__PAGE TEXT__.

In the first installment of the Urban Homesteading in a Northern Climate series, we talked about the garden and some tactics and ideas that can lead to successful food production.  This week I want to continue that conversation by staying outside, and talk more about the other out-of-door spaces of a northern climate urban homestead.

It is easy for the garden to steal the show – they provide us with our sustenance, a place to escape to, and inspiration for songs and stories.  It is more difficult to find that same spirit in a wood pile or a garden shed, but does it make these other aspects of our homesteads any less important?  Certainly not!

Like the human body, a healthy, functioning homestead has many different parts and systems that complete the whole.  Where the gardens and orchard may be the heart and circulatory system, our houses as our protective skin, and the kitchen as our digestive tract, all homesteads – like our bodies, require the basics to sustain life.  These analogies of the body and a homestead are not perfect, but I do believe they do a decent job of illustrating the point I am trying to make.

So what are some of the other out door spaces that contribute to a healthy and vibrant homestead?  What are their roles and more importantly, since we are talking about the Urban Homestead here, how do we design them into the small spaces we have to work with?

Here are our two main compost bins.  The chickens' new home will be behind this area.

Here are our two main compost bins. The chickens’ new home will be behind this area.

Let’s begin with an important piece of any homestead, the compost pile.  If you are anything like me, the compost pile may be as important as the garden itself is.  Without a place to turn our organic wastes into useful fertilizer and soil amendments, we wouldn’t have fertile, thriving gardens.  We have our main compost pile located almost centered on our ½ acre plot.  We use a system of two plastic compost bins (along with temporary welded – wire compost cages to accommodate seasonal over flow of compostable material), which cycle, and compost organic waste in a rotation of first in, first out.  Because our homestead has been evolving over the last ten years, there are definite design flaws that we try to remedy as they are identified and as time permits.

One of these design flaws has to do with the interaction of our flock of backyard hens, and our compost area.  Our number one compost ingredient is bedding straw and chicken manure.  It would then make sense to have the chicken coop located in closer proximity to the compost area, or the other way around – but we don’t.  The coop sits about 35 feet from the composting area, which really isn’t that far, but it is far enough when you are hauling bedding straw and chicken manure to be composted, and when you have limited space to utilize.  This design flaw will hopefully be corrected this coming spring as we have plans to move the chicken coop and run right next to the composting area.

__DATA ENTRIES__.
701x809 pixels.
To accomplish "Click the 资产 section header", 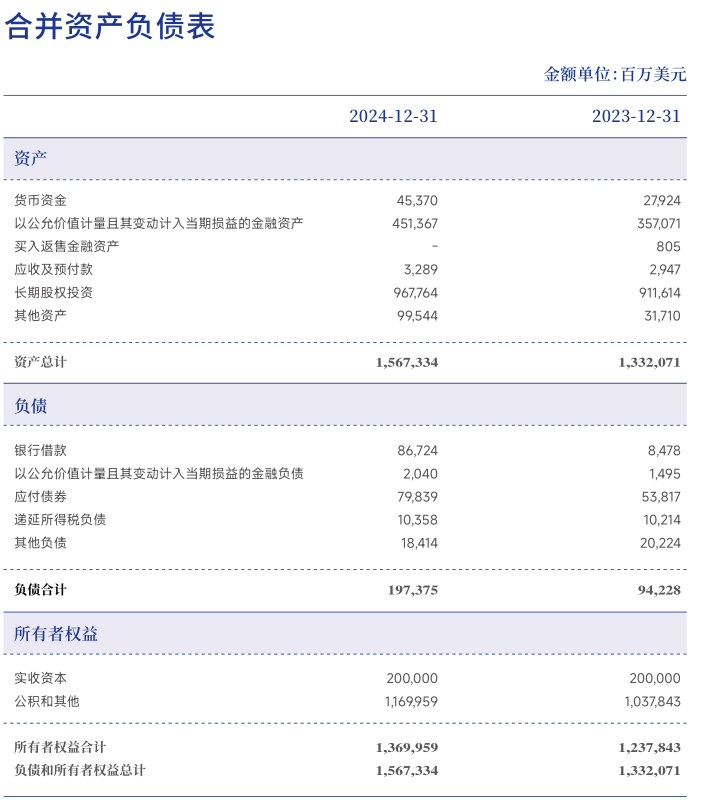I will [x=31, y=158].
* * *
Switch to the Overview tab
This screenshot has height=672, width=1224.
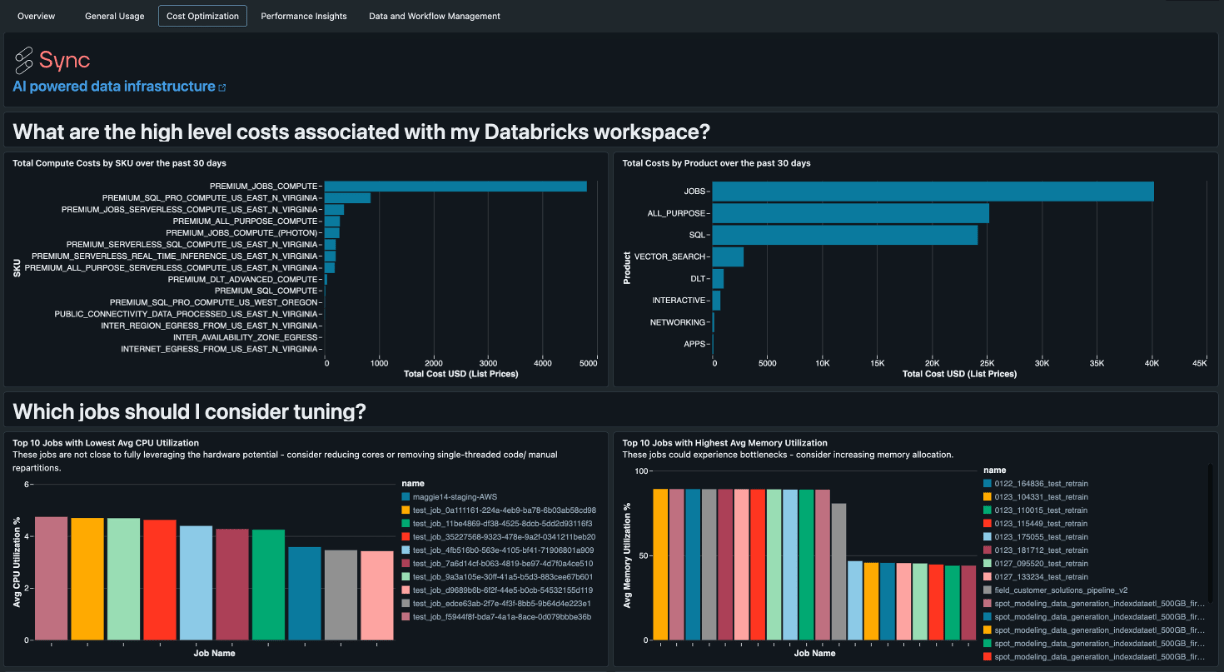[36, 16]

__PROBLEM SET__.
- a) Answer from the urban homesteading passage:
(i) In the body analogy, what does the kitchen stand for?
(ii) About how far does the chicken coop sit from the composting area?
(iii) What is the size of the plot the main compost pile sits on?
- b) Reproduce the urban homesteading passage between "So what are" and "chickens' new home will be behind this area.", inclusive.
- c) Resume the urban homesteading passage after its last sentence.

__THE RESULTS__.
- a)
(i) The digestive tract.
(ii) About 35 feet.
(iii) ½ acre.

- b)
So what are some of the other out door spaces that contribute to a healthy and vibrant homestead?  What are their roles and more importantly, since we are talking about the Urban Homestead here, how do we design them into the small spaces we have to work with?

Here are our two main compost bins.  The chickens' new home will be behind this area.

- c)
Another big advantage we will gain by moving the chickens closer to the compost area is that they will also be much closer to where we have one of our garden sheds located.  This rickety old shed acts as a garden tool storage area, and where we store all of our fresh bedding straw.  When we buy bales of straw from the farm supply store, we purchase upwards of 15 bales at a time for three reasons – we get a price break at that amount, we only drive down to the farm store 2 – 3 times a year (for bulk, raw grains for chicken feed, and straw), and because that is how many bales of straw my trailer can accommodate in one load.

Here is the rusty, old shed!  A home for garden tools, bedding straw, and probably some lucky mice!!

Here is the rusty, old shed! A home for garden tools, bedding straw, and probably some lucky mice!!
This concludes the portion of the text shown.